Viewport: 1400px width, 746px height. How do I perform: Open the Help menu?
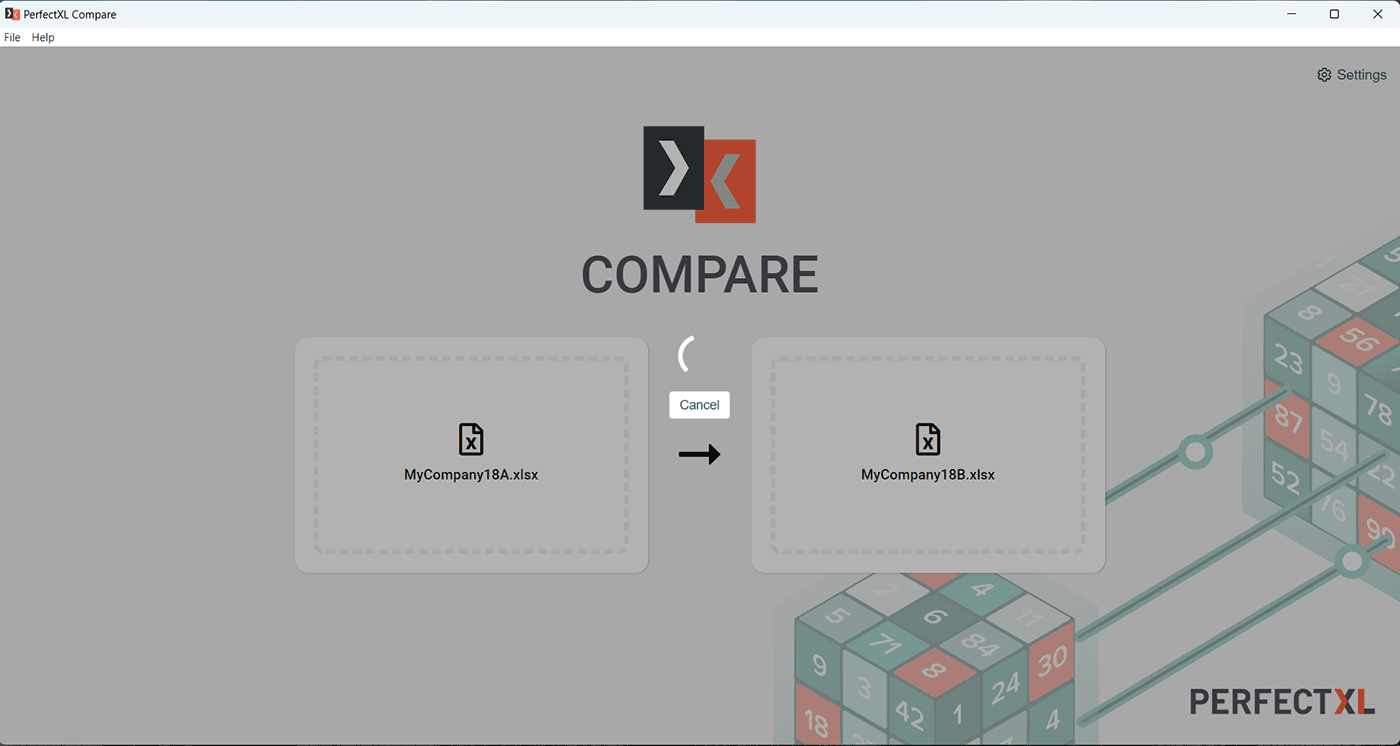pos(43,37)
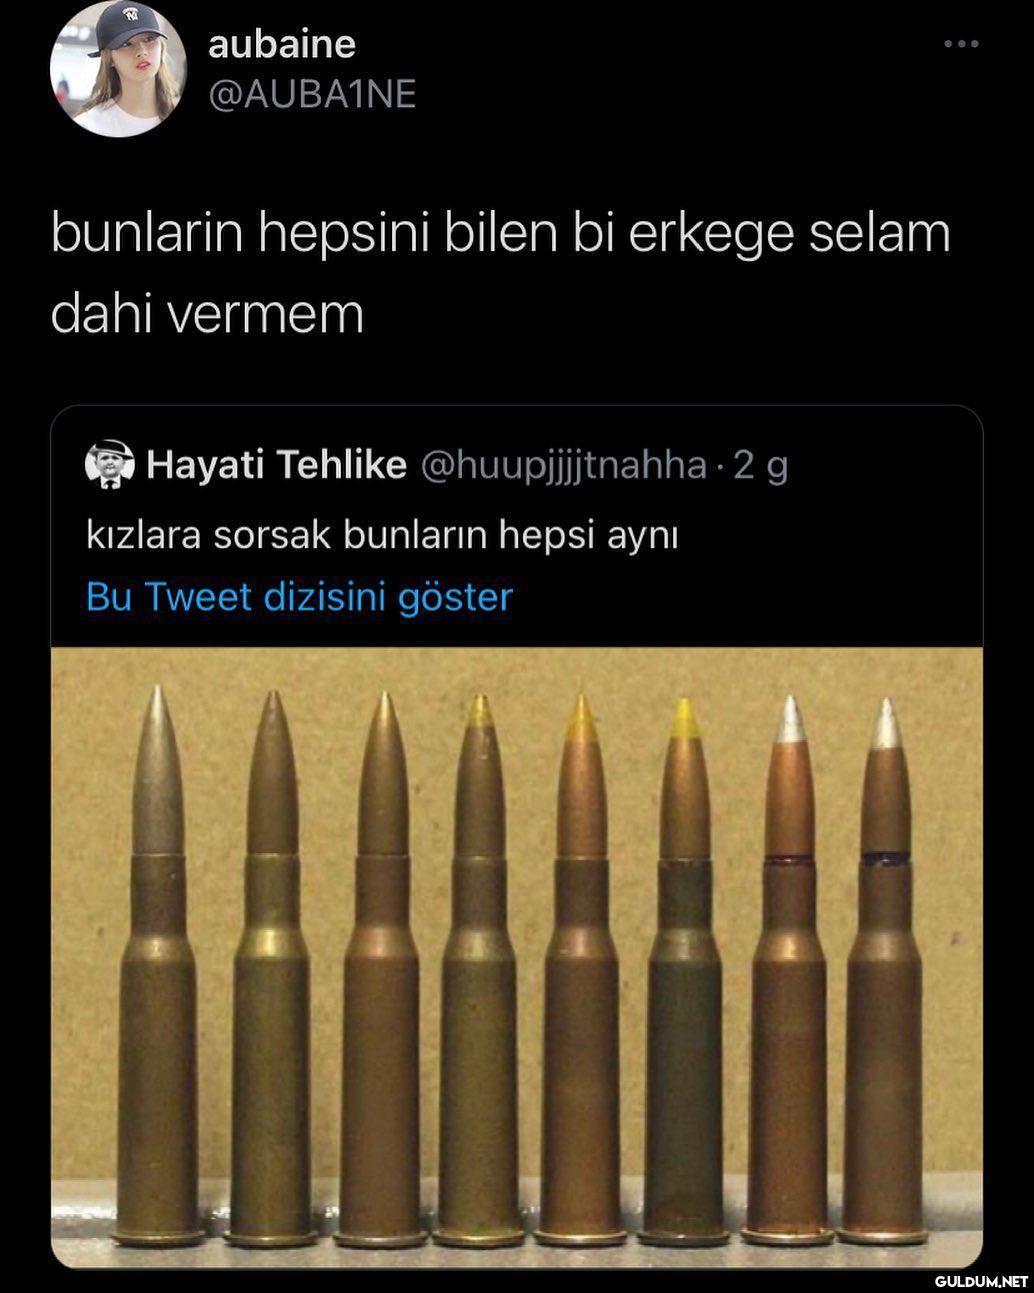Open the bullets photo in quoted tweet
The image size is (1034, 1293).
(x=517, y=957)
---------------
### YOUR GOAL
This exercise calls for the records to be given again exactly, without the images.

### YOUR RESPONSE
Viewport: 1400px width, 746px height. How do I perform: Open the Help menu?
pos(43,37)
Open the bullets photo in quoted tweet
The image size is (1034, 1293).
(x=517, y=957)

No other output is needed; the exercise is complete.